Work to be completed –
Review the material and extract every line in which the word "Given" occurs.

Supplied data –
__________

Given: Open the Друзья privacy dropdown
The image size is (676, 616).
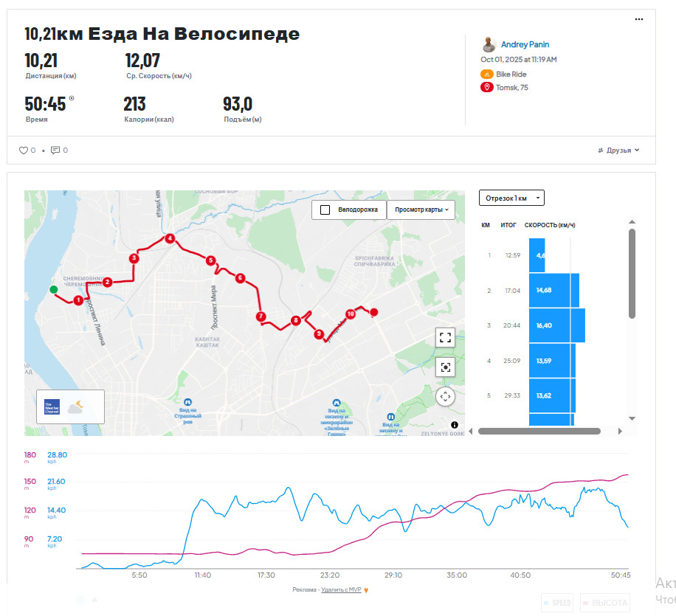Looking at the screenshot, I should click(618, 150).
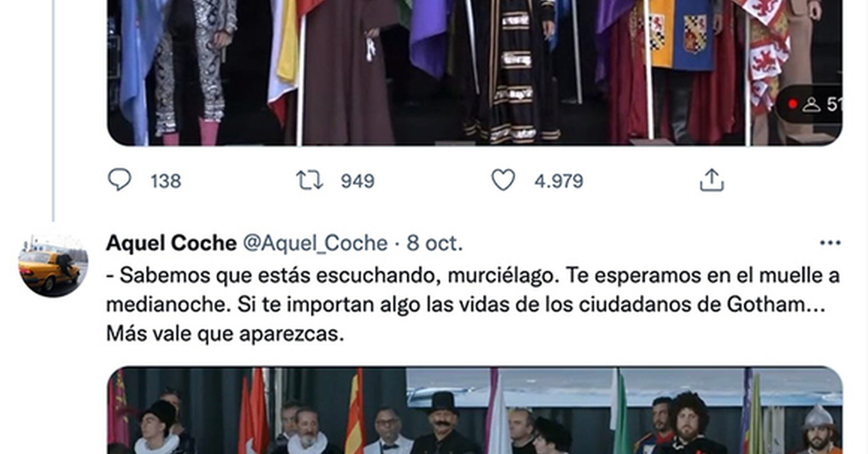Open the reply count 138
This screenshot has width=868, height=454.
point(166,181)
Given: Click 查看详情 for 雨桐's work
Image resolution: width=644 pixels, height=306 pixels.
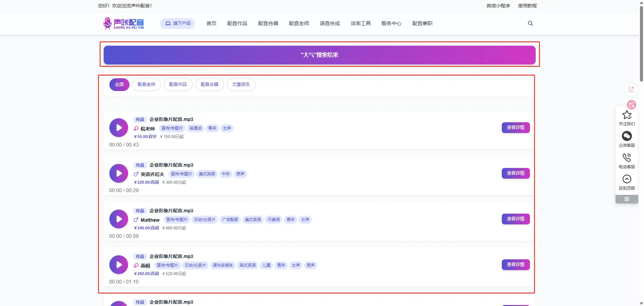Looking at the screenshot, I should click(x=516, y=265).
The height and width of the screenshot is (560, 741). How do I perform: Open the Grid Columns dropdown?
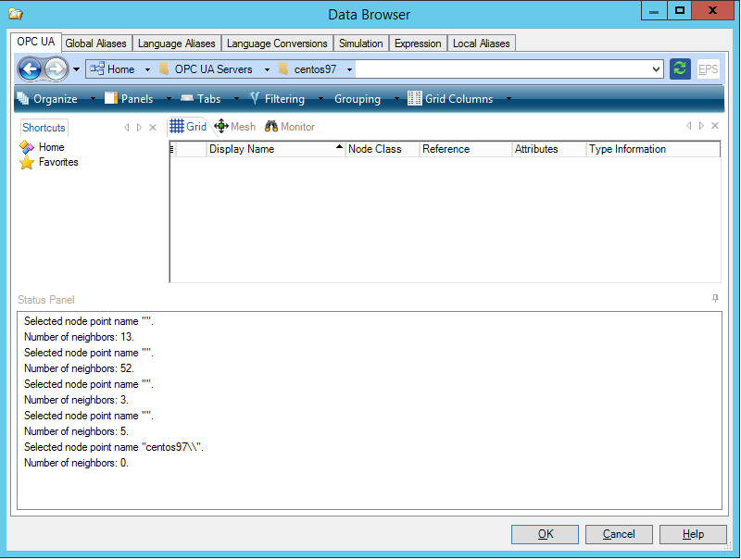click(x=460, y=99)
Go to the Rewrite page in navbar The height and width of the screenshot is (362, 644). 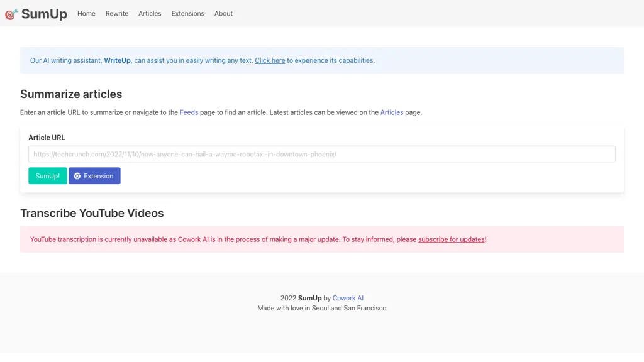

__________

Your response –
Given: Open the Друзья privacy dropdown
Given: Click 查看详情 for 雨桐's work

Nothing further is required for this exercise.